Um doce e gélido espírito
infantil nos invade quando acontece essa coisa de nevar. As pessoas saem às
ruas com sorrisos largos a tomar-lhes a área dos rostos e lançam-se para fora
do aconchego das casas sem dar bola ao frio de encarangar pinguim que rola na
rua. Tudo para ver a neve, curtir a neve, produzir bolas de neve e jogar na
namorada para vê-la dar gritinhos, fazer fotos para compartilhar com os amigos
nordestinos pela rede social (eles lá, de calção e chinelo de dedo, morrendo de
inveja de nós aqui, embalsamados em casacos e mantas), moldar desajeitados
bonecos de neve com as crianças e fazer de conta que se está em Aspen.
Um espesso cobertor branco
pairou ontem por sobre toda a cidade ao raiar do dia nessa nossa Caxias do Sul
que, este ano, vem penando um inverno rigoroso como aqueles de nossa saudosa
infância (nessas horas é que nos certificamos de que “saudosa” mesmo era a infância,
mas não o rigor do inverno). Já de manhã cedinho a rua é invadida por vizinhos
que desentocam para brincar e fotografar a paisagem de cartão postal europeu
que se descortina no jardim de suas próprias casas. “Que belo presente”, me diz
um desconhecido passante, em meio a um sorriso que mal aparece, ensanduichado
entre a gola alta do blusão e as abas da touca a cobrir-lhe as orelhas.
Mais adiante, esquina abaixo, um
automóvel para no meio-fio e despeja uma família completa que salta a construir
bonecos de neve. Os dois que eu tentara fazer ainda na noite anterior, quando a
nevasca se iniciara, jazem semimortos ao lado da cerca, meio derretidos,
pendendo ambos para o mesmo lado. Coitados. Confesso que desde a origem eles
pouco lembravam o formato clássico dos típicos bonecos de neve norte-americanos
que vemos nos filmes, dada a minha incompetência (ou inexperiência) em
produzi-los, haja vista a rara frequência de nevascas desse porte por aqui.

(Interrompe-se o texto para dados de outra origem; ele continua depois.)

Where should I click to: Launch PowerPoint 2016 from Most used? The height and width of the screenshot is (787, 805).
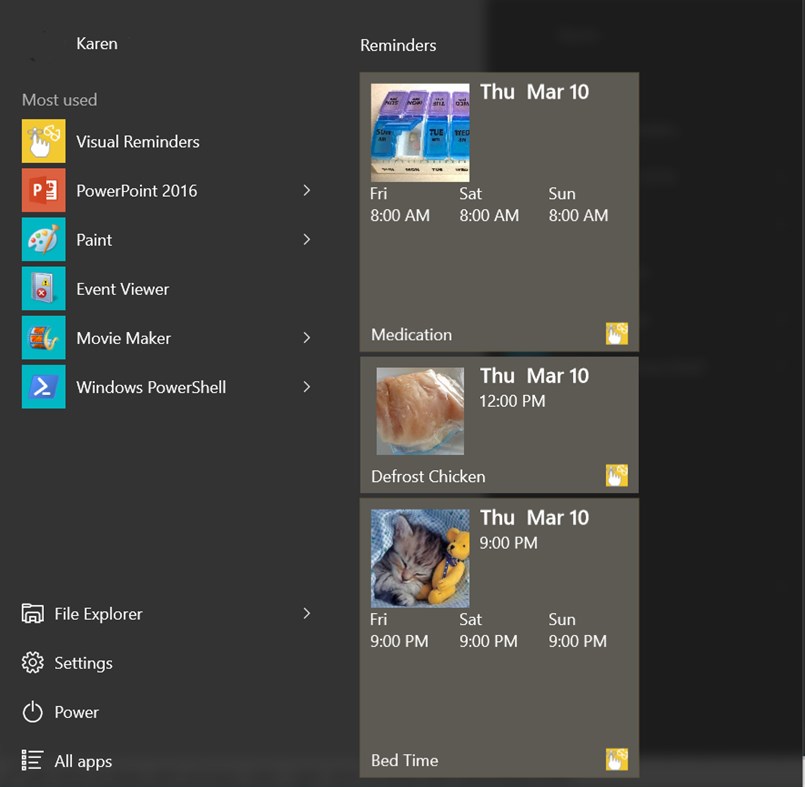click(138, 191)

Estavam mais era para anões estropiados de jardim e, se eu tivesse levado a
cabo a intenção de construir sete deles, teria feito uma foto em meio à turma e
postado na internet como “Marcos Frionando, o Branco de Neve e seus Sete
Anões”, mas fui demovido da ideia por um providencial chamado para dentro
porque eu iria acabar “pegando uma gripe daquelas”.
Essas neves decenais nos aliviam
momentaneamente os espíritos e descongelam a criança que, quando queremos,
ainda guardamos escondidinha nos freezer de nossas almas. Devia nevar mais por
essas plagas...
(Crônica publicada no jornal Pioneiro em 28 de agosto de 2013)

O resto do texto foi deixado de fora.